### Set problem
Carry forward the passage on Sarbanes-Oxley Section 404 and ISO/IEC 38500, beginning immediately after its final sentence.

### Page
SOX ACT 2002 Section 404 and ISO/IEC 38500

Sarbanes-Oxley Act 2002 is a U.S. law. The passage of the bill is to improve quality and transparency in financial reporting and independent audits and accounting services for public companies in the U.S. including companies that are non-U.S. but being traded in any of the U.S. stock exchanges. The SOX during its early days perceived by many it is not reasonable, in some unexpectedly high even to large publicly-traded corporations. It creates even more burden for smaller reporting companies. With the incarnations being made by concerned regulatory organizations, in this instance the SEC and Public Company Accounting Oversight Board (PCAOB), issues mentioned have been continuously addressed and the law become more relevant for organizations to comply (and even adapt in other cases) to make financial reporting accurate as well as reliable and secure information technology for internal control. Since after the 2007 reforms, which is referred to the released of the new PCAOB Accounting Standard 5, the SOX Act Section 404 study in 2009 reported by members of the Office of Economic Analysis, SEC, confirms that compliance costs vary with company size (increasing with size), compliance history (decreasing with increased compliance experience), and compliance regime (lower after said reforms).

### Collection entries

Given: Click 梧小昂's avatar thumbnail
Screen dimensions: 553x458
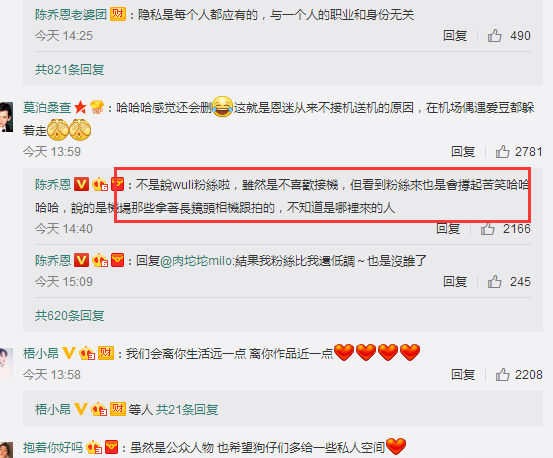Looking at the screenshot, I should click(x=6, y=362).
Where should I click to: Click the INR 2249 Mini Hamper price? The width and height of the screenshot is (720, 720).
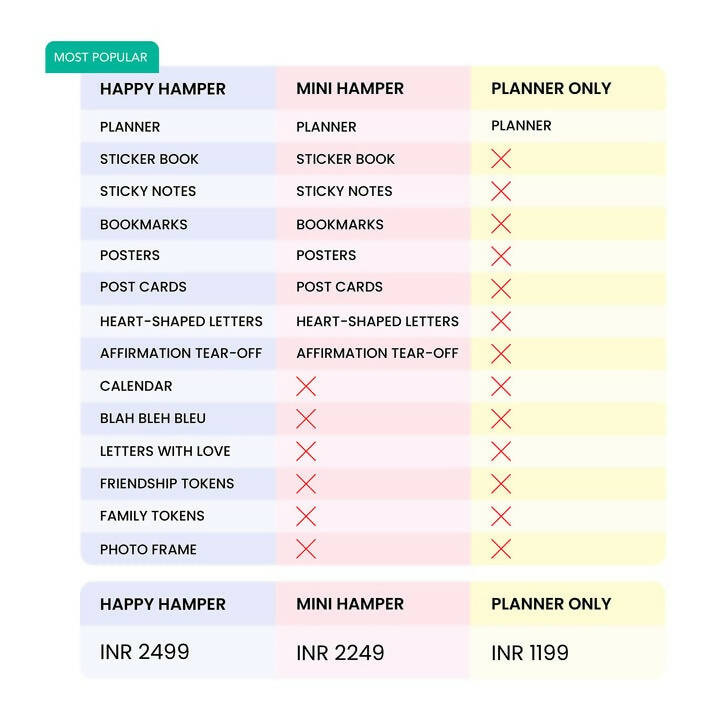point(340,653)
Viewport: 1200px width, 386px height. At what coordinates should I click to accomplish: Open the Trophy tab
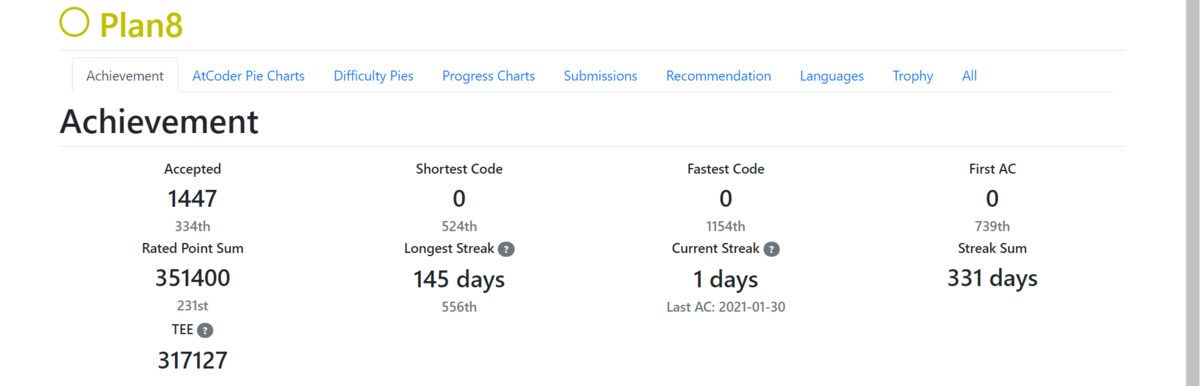coord(913,76)
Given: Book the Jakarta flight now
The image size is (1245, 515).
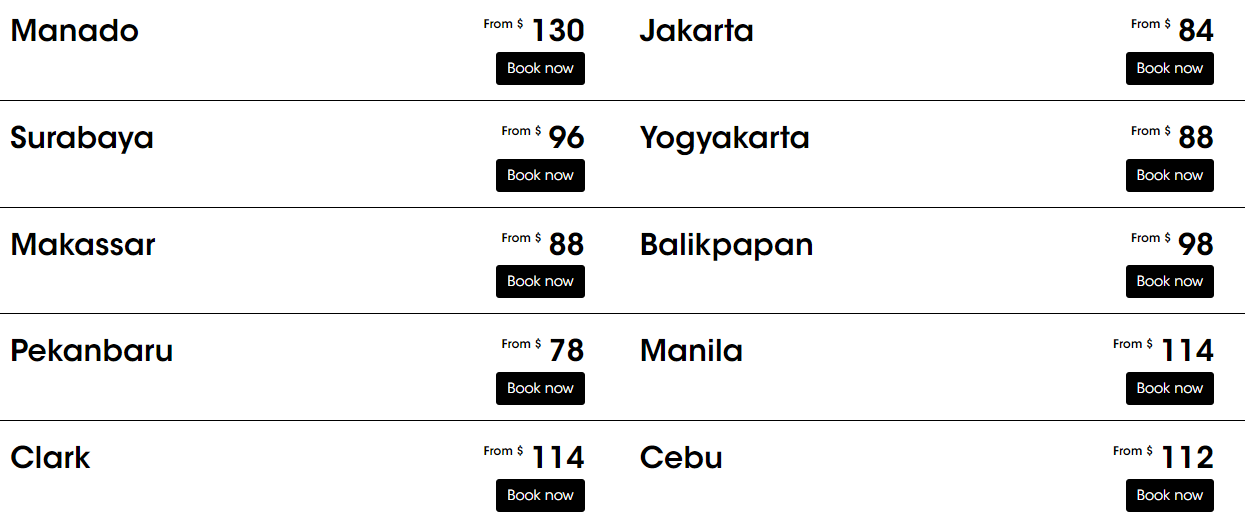Looking at the screenshot, I should coord(1169,69).
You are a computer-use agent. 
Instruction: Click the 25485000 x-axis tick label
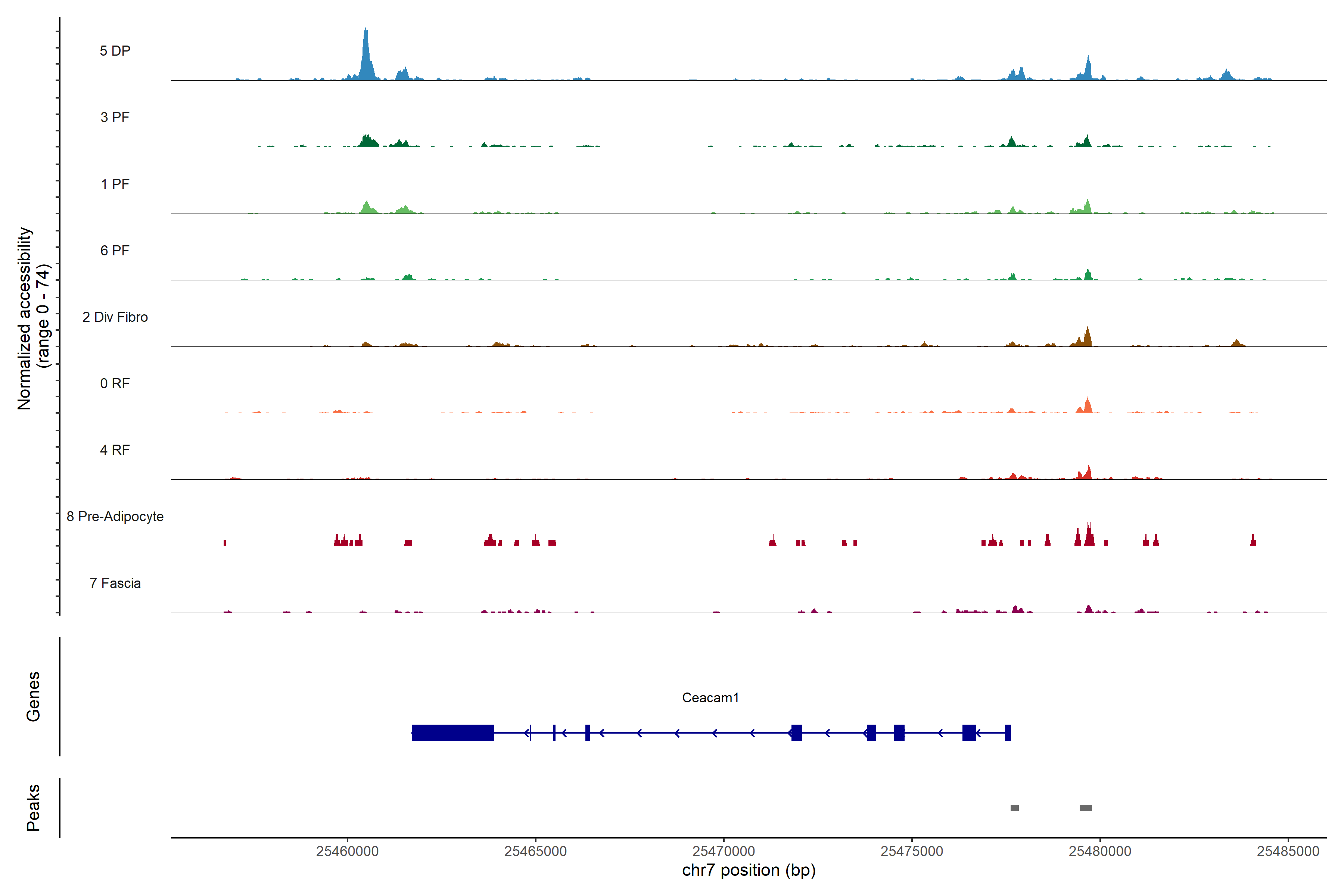[1288, 852]
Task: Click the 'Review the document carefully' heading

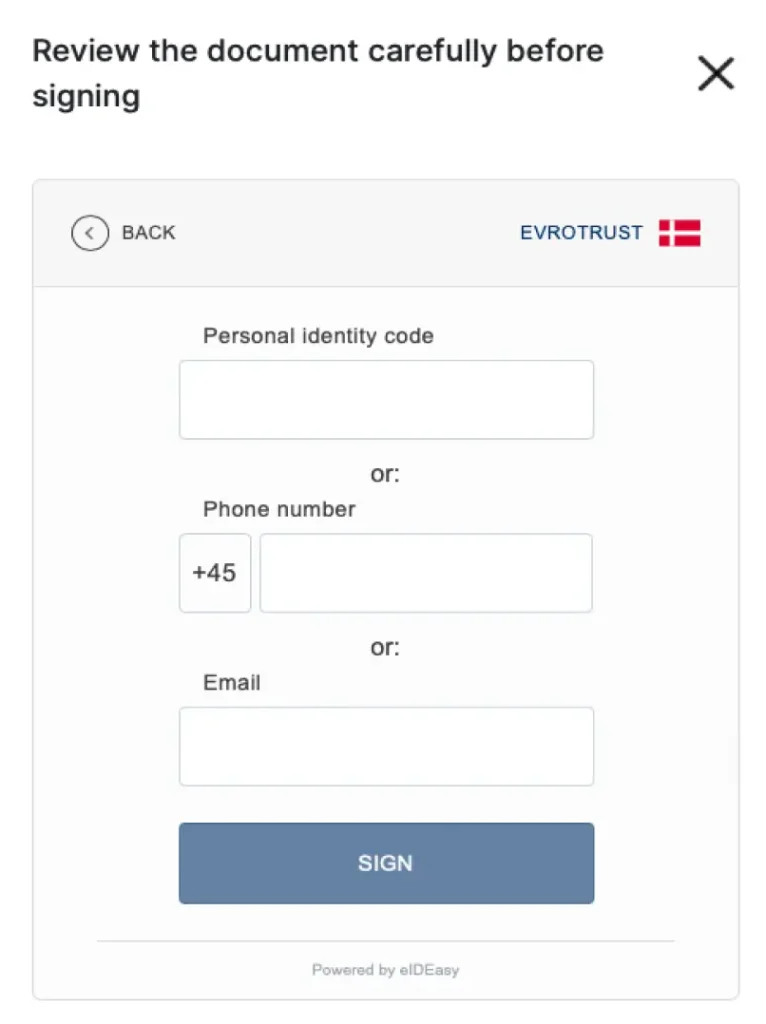Action: [x=318, y=73]
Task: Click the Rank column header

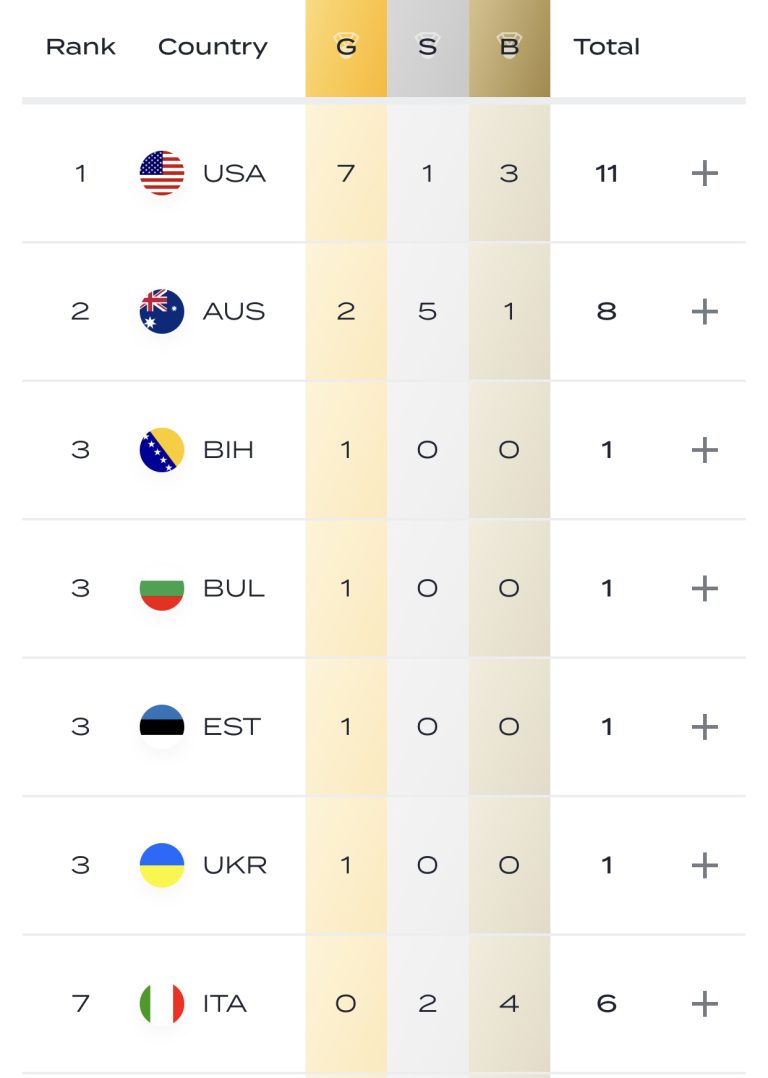Action: point(81,47)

### Solved exercise
The PCAOB is created along with the enactment of the bill to oversee the auditors of public companies in order to protect the interests of investors and further the public interest in the preparation of informative, fair and independent audit reports. While Securities and Exchange Commission, like any other SEC's in other countries, oversees the key participants in the securities world, which is also has the oversight authority over PCAOB including the approval of Board's rules, standards and budget. SOX mandates appropriation for SEC to improve resources and oversight.

The Section 404 of the bill is management assessment of internal controls. Which the SEC, shall prescribe rules that state the responsibility of the management for establishing and maintaining an adequate internal control structure and procedures for financial reporting, and contain an assessment, as of the end of the fiscal year of the issuer, of the effectiveness of the internal control structure and procedures of the issuer for financial reporting.
The PCAOB Accounting Standard number 5 (AS5) which supersedes AS2 receives lots of comments including broad discussion of material weaknesses and deficiencies on internal control over financial reporting (ICFR) and suggestions to make alignment to the standards being used or available to SEC. AS5, accordingly, establishes requirements and provides direction that would be integrated with an audit of the financial statements. That ICFR provides reasonable assurance regarding the reliability of financial reporting and the preparation of financial statements and the auditor’s objectives is to express opinion on the effectiveness of the company's ICFR. It is also noted that if one or more material weaknesses or deficiencies exist the internal control cannot be considered effective.

In its proposed rule released in 2002, a disclosure required by Sections 404, 406 and 407 of the Sarbanes-Oxley Act of 2002, SEC mentions: "The Sarbanes-Oxley Act does not explicitly state who at the company should determine whether any of the audit committee members is a financial expert. Management is responsible for preparing the financial statements. Therefore, it seems inappropriate for management to assess the qualifications of audit committee members. Similarly, it does not seem appropriate for the members of the audit committee, alone, to assess their own qualifications. We believe that the board of directors in its entirety, as the most broad-based body within the company, is best-equipped to make the decision."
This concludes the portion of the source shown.